Daniel McCarthy’s cover story on how the Iraq War has become the GOP’s Vietnam is very much worth reading, but I fear that after finishing it I remained unconvinced. Here are three reasons why.
First, I’m unconvinced that Vietnam is the key reason why the Democrats lost their status as the majority party. Rather, I believe it was overwhelmingly domestic policy considerations – and particularly the nexus of race and crime – that overwhelmingly drove the “Silent Majority” into the arms of Richard Nixon, and, subsequently, motivated the Democrats of Macomb County, Michigan, to pull the lever for Ronald Reagan.
That doesn’t mean Vietnam was irrelevant, but in the absence of the currents of domestic social change, I suspect the Vietnam debacle would have looked more like, say, the Korean War, the memory of which did contribute to the Democrats’ losses in 1952 and 1956, but did not lead to a long-term realignment. There is a tendency to attribute those social changes to the disillusion caused by the Vietnam War, but I suspect this is also a mistake – the Generation of ’68 was a global phenomenon.
Second, there’s an asymmetry between the two cases in that the GOP has, certainly since 1980 and arguably since 1972, consistently been perceived as the more hawkish of the two parties.

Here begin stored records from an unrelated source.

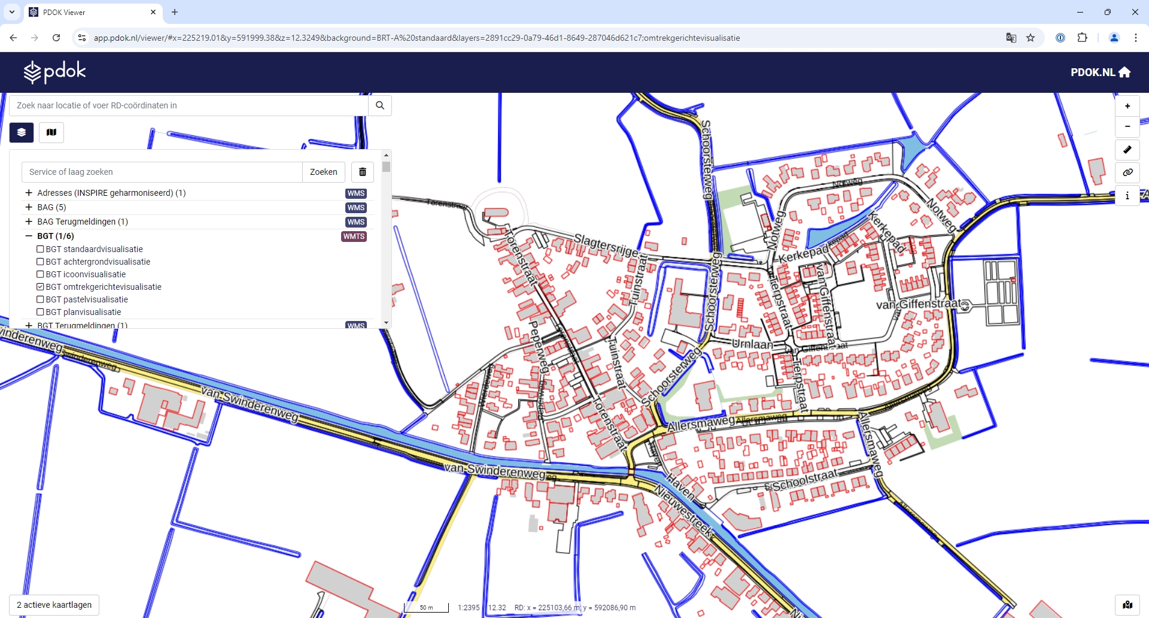Viewport: 1149px width, 618px height.
Task: Follow the PDOK.NL home link
Action: 1100,72
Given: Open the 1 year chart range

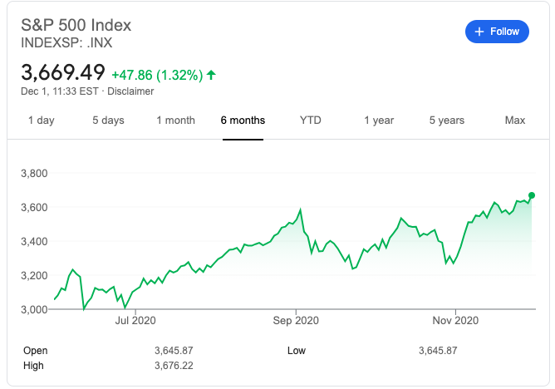Looking at the screenshot, I should [x=378, y=121].
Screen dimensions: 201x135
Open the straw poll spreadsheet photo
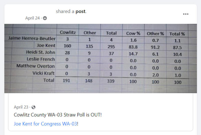[x=101, y=58]
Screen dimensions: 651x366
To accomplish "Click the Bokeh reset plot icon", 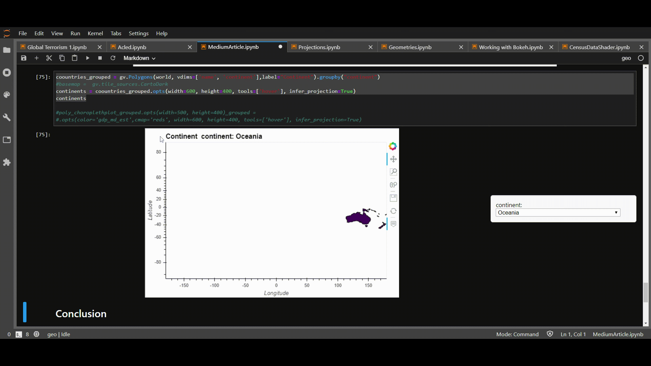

Whereas there was a distinctive “left-Jeffersonian” wing of the Democratic Party from the post-Watergate Congress onward, a comparable “right-Jeffersonian” wing does not really exist within the GOP, apart from Ron Paul. (It remains to be seen what his son is aiming at; I suspect it is something rather different.) The predominant GOP response to the foreign policy disasters of the Bush Administration has been to double down.
Logically, you would think this would be disastrous politics, but I’m not convinced that it is. Losing wars may make people more risk-averse, but it more-reliably makes them more nationalistic. The GOP brand is deeply nationalist, and so in foreign policy it is more logical for the GOP to position itself as the party more certain to “keep Americans safe” or to advance American power, than to position itself as the party more likely to “keep America out of war.” Moreover, the perverse consequence of the GOP’s doubling down is that the entire foreign policy conversation has been pulled in a decidedly aggressive direction, which in turn validates the GOP’s existing brand.
Finally, the data doesn’t support Daniel McCarthy’s conclusions. Take a look at the polling data that Daniel Larison presents in this post. According to Gallup, while every age cohort thinks the Iraq War was a mistake, the most supportive cohort is 18-29 year olds. The second most supportive is 30-49 year olds. The least supportive are the over-65 contingent. The data is similar with respect to Afghanistan (30-49 year olds are somewhat more supportive than 18-29 year olds of that conflict), and also with respect to Vietnam, a war those two youngest cohorts cannot remember. Indeed, a majority of 18-29 year olds think the Vietnam War was not a mistake, while the overwhelming majority of the over-65 cohort, who actually remember that war, do consider it to have been a mistake.
But which cohort is trending toward the GOP, and which is trending away?
The data is a little old (June 2012), but what it shows is that the age cohort most opposed (in retrospect) to the interventions in Iraq, Afghanistan and (way back when) Vietnam is the only cohort that has trended strongly towards the GOP since 2008, while the cohort that has moved most strongly away from the GOP – the Millennials – is also the cohort that is the least averse to foreign intervention, as represented by their attitudes towards America’s three largest and longest wars of recent memory.
Data like that require interpretation, of course. My inclination is to say that this younger contingent is more likely than the older generation to have internalized the assumptions of permanent war, because these were part of the general atmosphere in which they came of age. That doesn’t mean that an ultra-hawkish pitch is the way to their hearts, but it makes it harder to claim that such a pitch is a sure way of losing their votes.
Even if my interpretation is wrong, the data still point away from McCarthy’s conclusions. If the cohort that claims the largest share of support for the Iraq War is also the least-supportive of the GOP, and the cohort that claims the smallest share of support is the most-supportive, then it’s hard to argue that foreign policy generally, and attitudes towards the Iraq War specifically, are what is driving the collapse of the GOP brand among the young, and among the country at large.
A well-deserved reputation for incompetence is hardly an electoral asset, of course. So I would like to believe that Daniel McCarthy is right, because it suggests that what would be good for the country would also be good politics. But I’m not convinced that exorcizing a reputation for “resentment, recession, and insecurity” requires repudiating the Bush Administration’s disastrous foreign policy.
After all, the last Republican candidate to do a halfway decent job of making over the GOP’s reputation in an upbeat and forward-looking direction was . . . George W. Bush.